Saturday, September 01, 2007

A fleur de peau



The River of no return (1954), Otto Preminger.

Comme beaucoup d’autres films, La rivière sans retour cache tout derrière son titre. Effet bien pratique faisant résonner automatiquement thèmes, impressions et ambiance dans la tête de qui entend le titre et a vu le dit film. C’est comme cela que me parait aujourd’hui ce Preminger: comme une note claire, simple et colorée bien emmitouflée dans son titre.

Il est donc question d’une rivière, et d’un sens. Les deux juxtaposés portant déjà la trame d’une évidence déconcertante et respectée à la lettre. Il est en effet rare que la caméra s’éloigne de plus de quelques mètres de cette rivière. Ne dépassent que le début et la fin, deux villes le long du fleuve, et encore, dramatiquement les deux lieux se font échos, les désirs et aspirations des trois protagonistes restant les même de l’une à l’autre cela portant le film sur deux lieux, le récit n’ayant que pour fonction de les boucler. De là ce sentiment de stase, d’intemporalité, de tableau délimitant parfaitement l’idée que le récit n’est qu’une moyen. La structure narrative classique est poussée à l’humilité théâtrale de l’unité de lieux, reléguant l’action à un rôle de décor. Bien sûr c’est cousu de fil blanc mais c’est tellement plus charmant en Century-Fox!

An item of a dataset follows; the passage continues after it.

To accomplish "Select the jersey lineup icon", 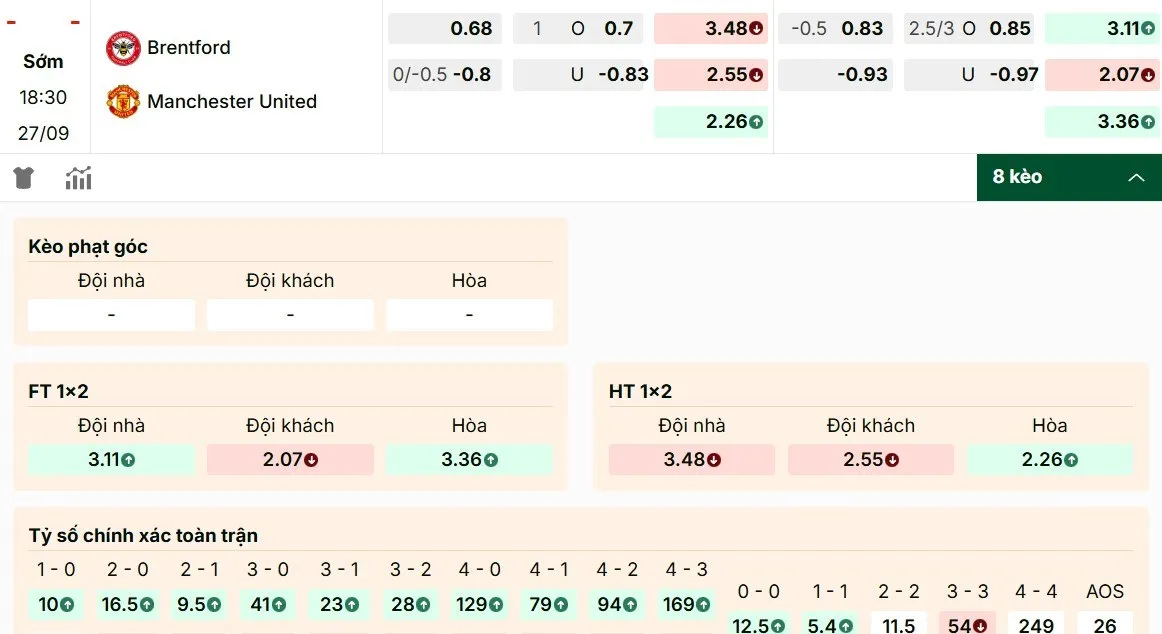I will point(22,177).
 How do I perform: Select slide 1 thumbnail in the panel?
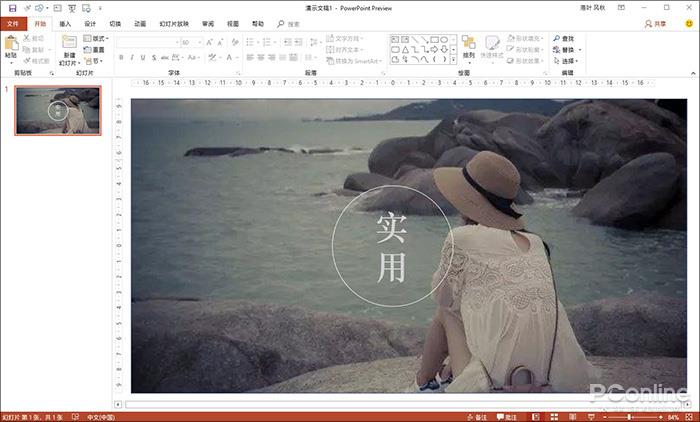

Preminger porte cette idée plus loin, d’abord en s’assurant que le décor reste fixé aux trois couleurs saturant l’ouest canadien: la rivière en bleu, la forêt en vert et la pierre en gris (le tout exacerbé par le Technicolor de l’époque). La descente du fleuve n’existe alors plus graphiquement que par quelques plans d’ensemble interchangeables. Deuxièmement en rendant beaucoup des éléments tractant le récit plastiquement factices (les indiens, le couguar) et en jouant la coupe franche lorsque l’on passe de ces éléments aux protagonistes. (Ce rendu aux antipodes du réalisme est utilisé dans des conditions similaires mais de façon beaucoup plus poussée dans La rage du Tigre (1971) de Chang Cheh. Film aux comparaisons nombreuses avec La Rivière sans retour dont je ne serais que hautemant conseiller le visionnage.)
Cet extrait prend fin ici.